FDA Grants Elzonris a Priority Review to Treat a Rare Blood Cancer

The FDA has granted a priority review designation to a biologics license application (BLA) for SL-401 (tagraxofusp, Elzonris) for the treatment of patients with blastic plasmacytoid dendritic cell neoplasm (BPDCN), according to Stemline Therapeutics, the developer of the novel stemness inhibitor.
PUBLISHED August 13, 2018
The FDA has granted a priority review designation to a biologics license application (BLA) for SL-401 (tagraxofusp, Elzonris) for the treatment of patients with blastic plasmacytoid dendritic cell neoplasm (BPDCN), according to Stemline Therapeutics, the developer of the novel stemness inhibitor.

The drug is directed at the IL-3 receptor, which is overexpressed on cancer stem cells and/or tumor bulk in many hematologic malignancies. Elzonris is being investigated as a first-line or later treatment in patients with BPDCN in a phase 1/2 trial (NCT02113982).

Positive findings from the trial were presented at the 2017 ASH Annual Meeting, where Elzonris demonstrated strong activity in patients with BPDCN. Across three stages of the trial, 42 patients received Elzonris at a dose of 12 μg/kg each day. In first-line BPDCN, the overall response rate (ORR) was 90 percent (26 out of 29 evaluable patients), with a complete response (CR) rate of 72 percent (21 of 29).

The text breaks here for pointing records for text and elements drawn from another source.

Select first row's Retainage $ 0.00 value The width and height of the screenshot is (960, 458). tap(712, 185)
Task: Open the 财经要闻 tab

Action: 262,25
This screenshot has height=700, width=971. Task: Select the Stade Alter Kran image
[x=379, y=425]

After therapy with Elzonris, 45 percent of patients (13 of 29) were bridged to stem cell transplant (SCT). In patients with relapsed/refractory BPDCN, the ORR was 69 percent (9 of 13), with a 38 percent CR rate (5 of 13), and one patient was bridged to SCT.

The median overall survival was not reached in patients who received Elzonris therapy in the first-line setting. In the pivotal stage 3 cohort, the study met its primary endpoint with a 54 percent CR rate (7 of 13). The ORR was 77 percent and 46 percent of patients were bridged to SCT (6 of 13). The most common treatment-related adverse events (AEs) were alanine aminotransferase increase (52 percent), aspartate aminotransferase increase (50 percent), hypoalbuminemia (50 percent), and thrombocytopenia (38 percent). Capillary leak syndrome was also noted in 19 percent of patients, which was grade 5 in 1 patient.

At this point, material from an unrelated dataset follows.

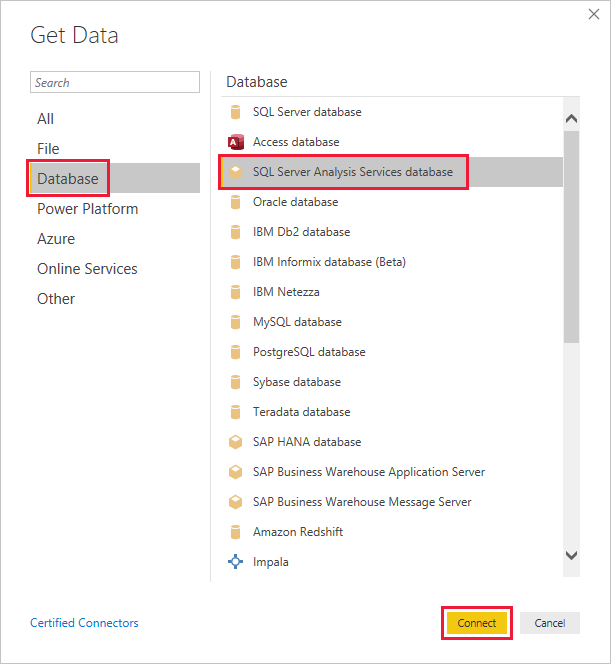Click the Access database red icon
The height and width of the screenshot is (664, 611).
236,142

Under the Prescription Drug User Fee Act, the FDA is scheduled to make a decision on the BLA by Feb. 21, 2019.

“The acceptance of our BLA for filing and grant of priority review represent tremendous milestones for Stemline and the BPDCN patient community. We would like to thank the patients and their families who participated in our clinical trials, as well as recognize the tireless work of our investigators and entire Stemline team. Given both priority and breakthrough status, our commercial organization is positioning itself to rapidly launch Elzonris, if approved, to ensure this important new treatment reaches patients as quickly as possible,” Ivan Bergstein, M.D., Stemline’s CEO, said in a statement.

The most significant adverse event (AE) associated with Elzonris is the risk of capillary leak syndrome. During the phase 1/2 study, all patients are being closely monitored for signs of capillary leak. Other AEs associated with the drug are mostly grade 1/2 in severity, and include hypoalbuminemia, increases in aspartate and alanine aminotransferase, and thrombocytopenia.

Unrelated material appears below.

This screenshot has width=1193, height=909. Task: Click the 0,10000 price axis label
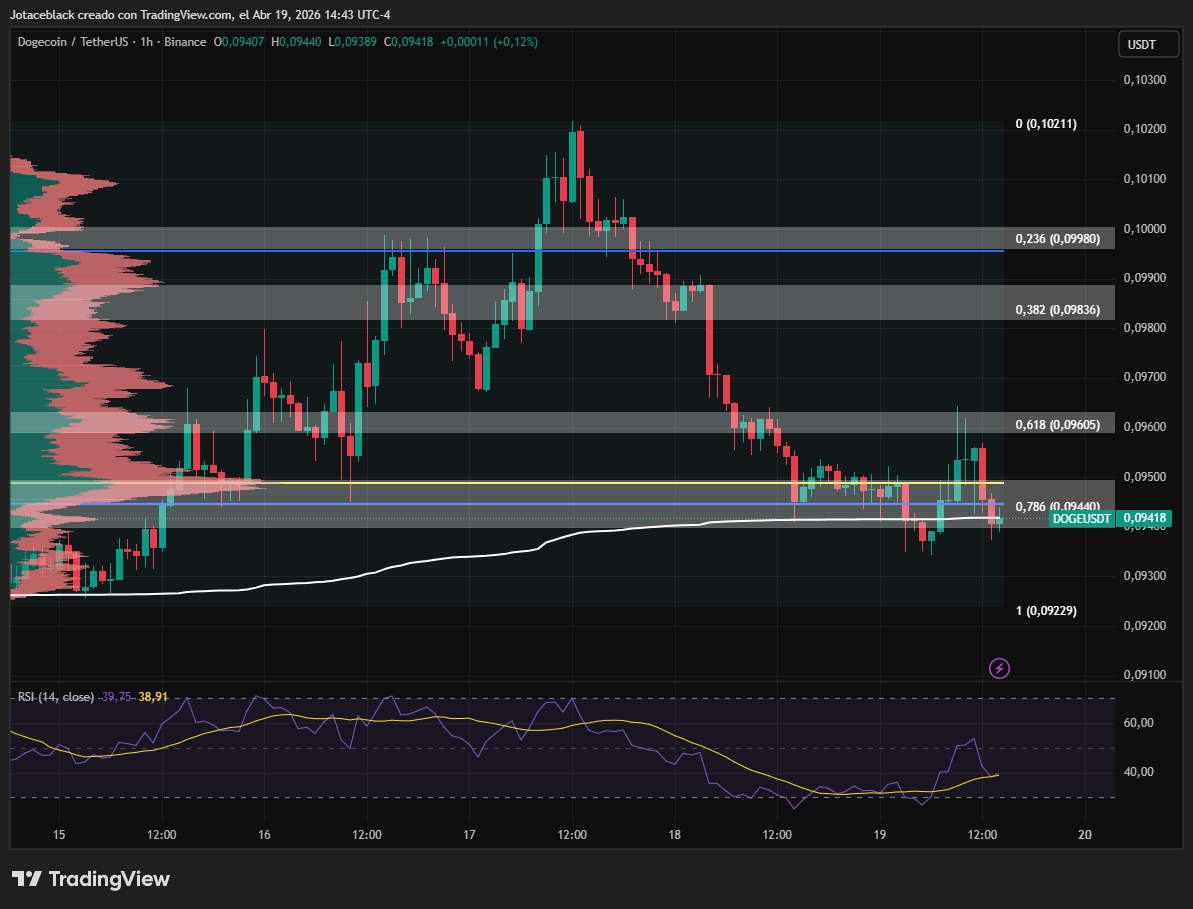tap(1143, 229)
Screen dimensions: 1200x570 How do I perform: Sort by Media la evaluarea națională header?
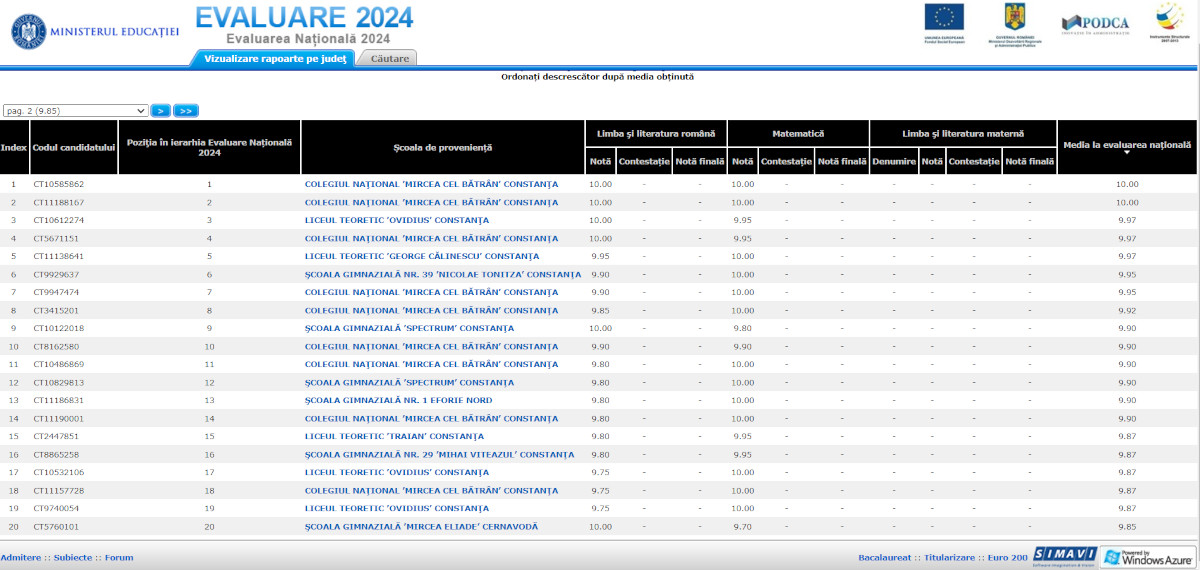[x=1127, y=146]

BPDCN affects mostly elderly patients, who may not be able to tolerate chemotherapies. Elzonris may have a better safety and toxicity profile for this patient population due to its targeted mechanism of action. The drug is an IL-3 conjugated truncated diphtheria toxin, which essentially delivers diphtheria toxin to cells that have the IL-3 receptor. Many hematologic malignancies have CD123 expression, but BPDCN in particular has characteristically high expression. When the diphtheria toxin penetrates a cell, it binds to and ADP-ribosylates elongation factor 2, a factor necessary for protein translation. When the protein synthesis process is inhibited, the cell dies by apoptosis.